> **What you should do**
Copy the rows in the stretch from "1037x633 pixels." through "Screen dimensions: 210x161", swapping "license" for "notice" and keeping everything else the same. Omit the pictures.

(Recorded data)
========================================
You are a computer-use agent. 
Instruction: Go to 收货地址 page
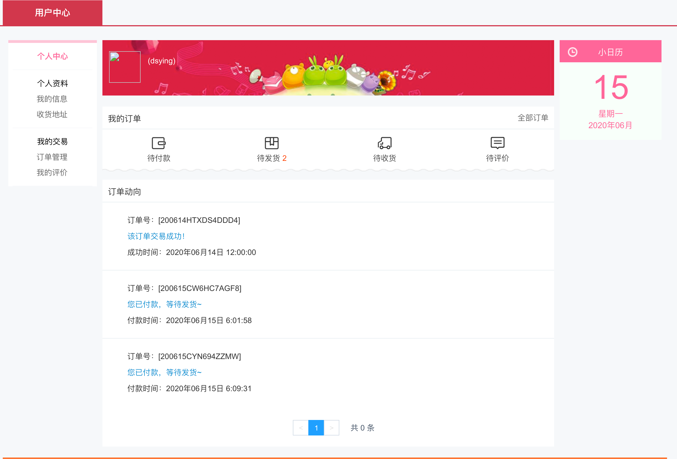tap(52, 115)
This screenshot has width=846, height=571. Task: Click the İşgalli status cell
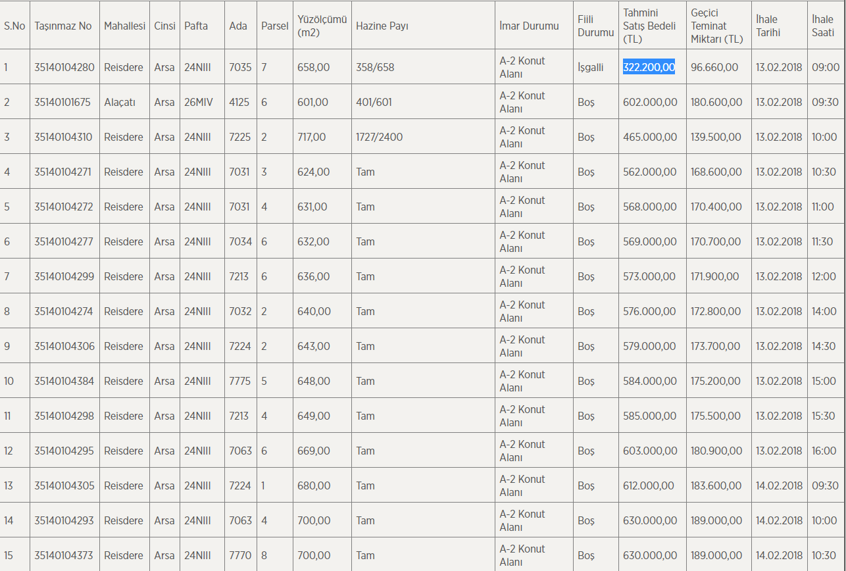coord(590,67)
========================================
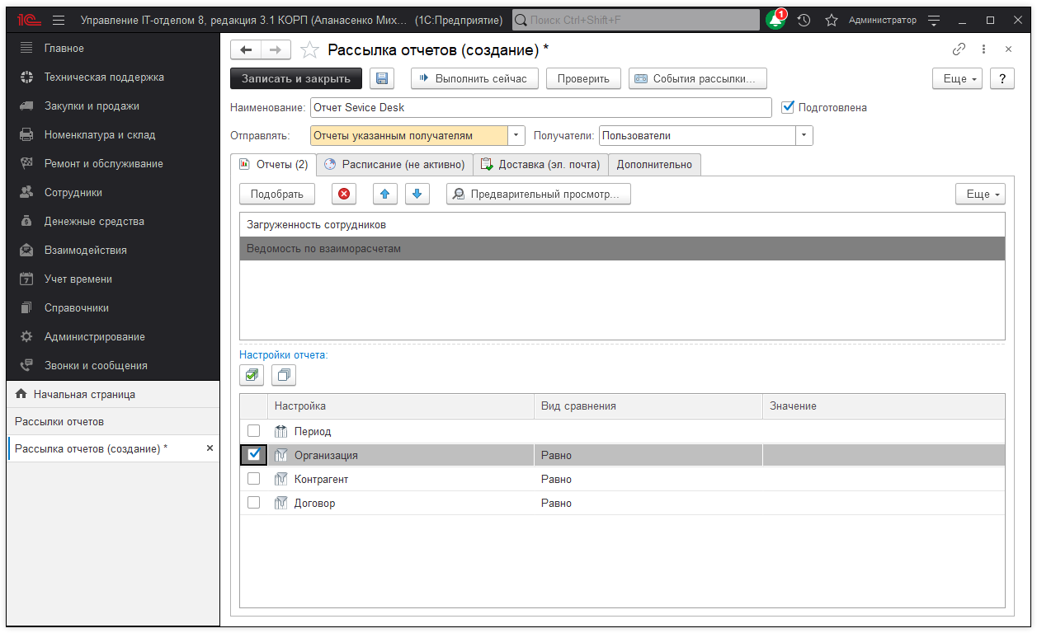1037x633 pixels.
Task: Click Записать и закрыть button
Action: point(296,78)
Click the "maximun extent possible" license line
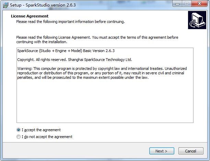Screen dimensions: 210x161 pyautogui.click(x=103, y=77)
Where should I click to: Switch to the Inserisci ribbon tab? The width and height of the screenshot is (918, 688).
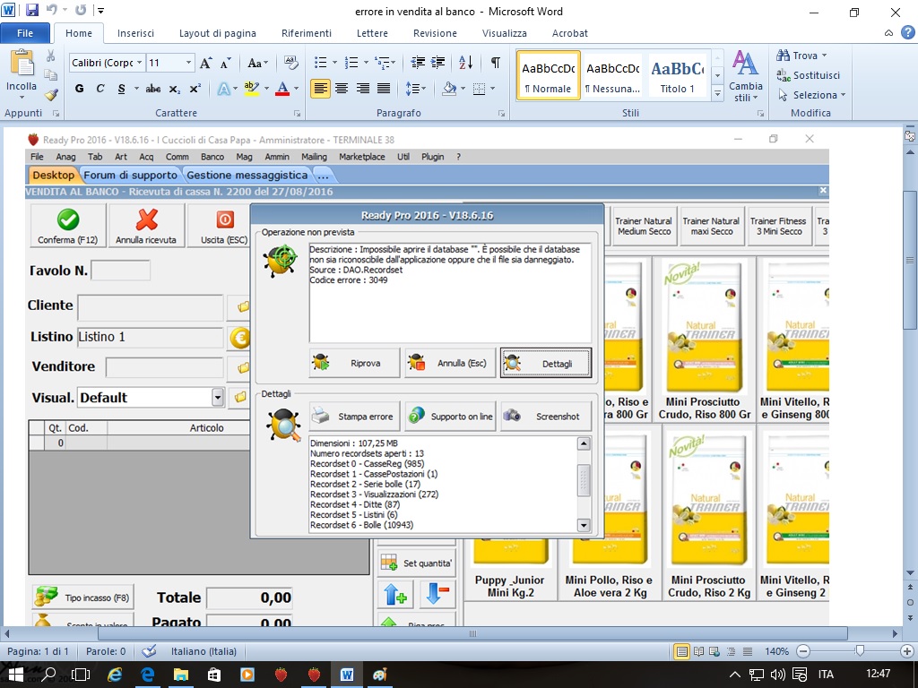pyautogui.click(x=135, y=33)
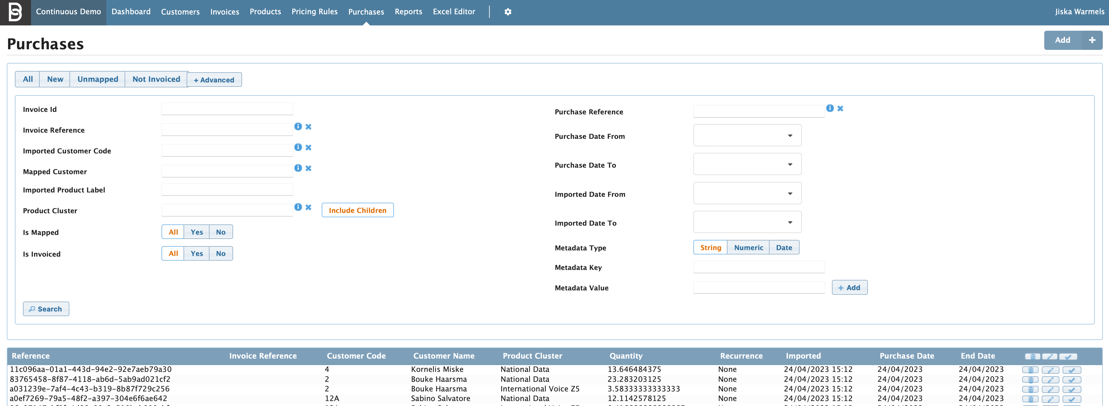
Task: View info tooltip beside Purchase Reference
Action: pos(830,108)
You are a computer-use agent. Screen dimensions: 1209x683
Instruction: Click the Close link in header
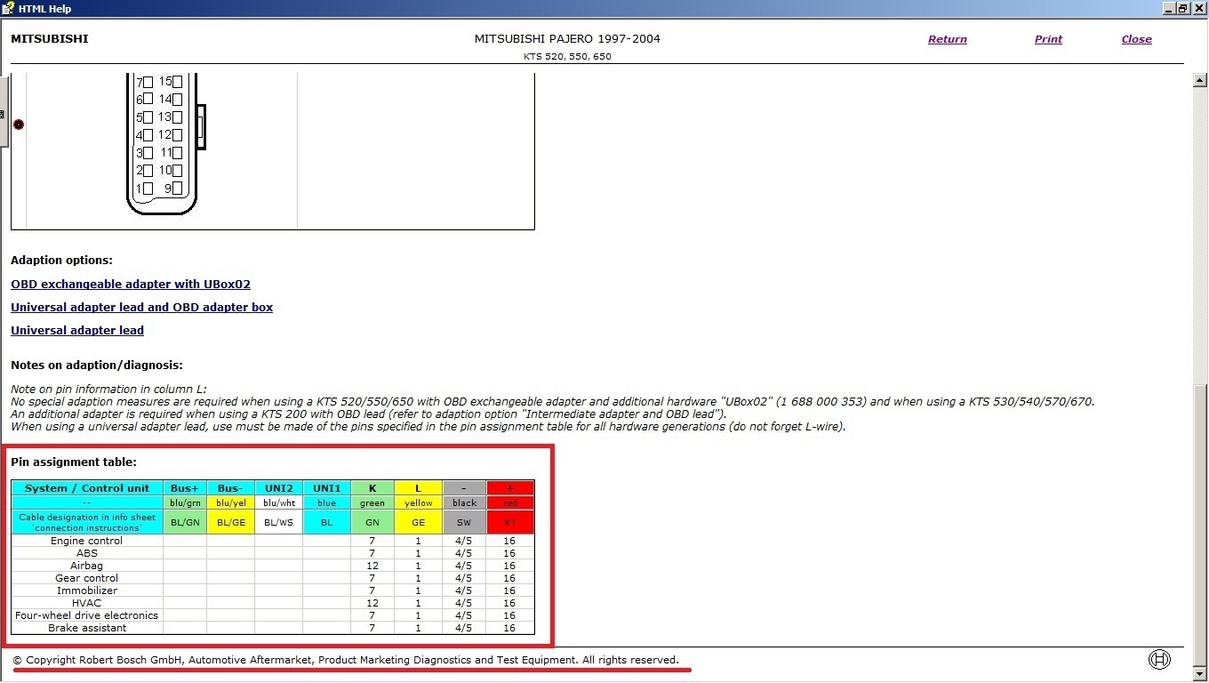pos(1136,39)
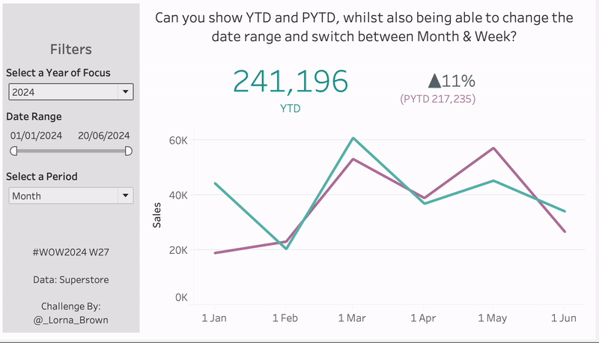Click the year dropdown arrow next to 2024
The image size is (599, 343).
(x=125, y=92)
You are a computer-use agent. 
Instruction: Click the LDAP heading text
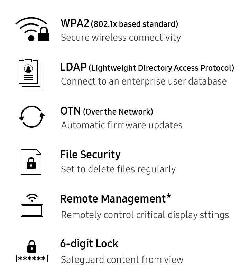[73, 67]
========================================
> **Correct response**
1037x633 pixels.
Task: Click Записать и закрыть button
Action: point(296,78)
Click the "maximun extent possible" notice line
Screen dimensions: 210x161 pyautogui.click(x=103, y=77)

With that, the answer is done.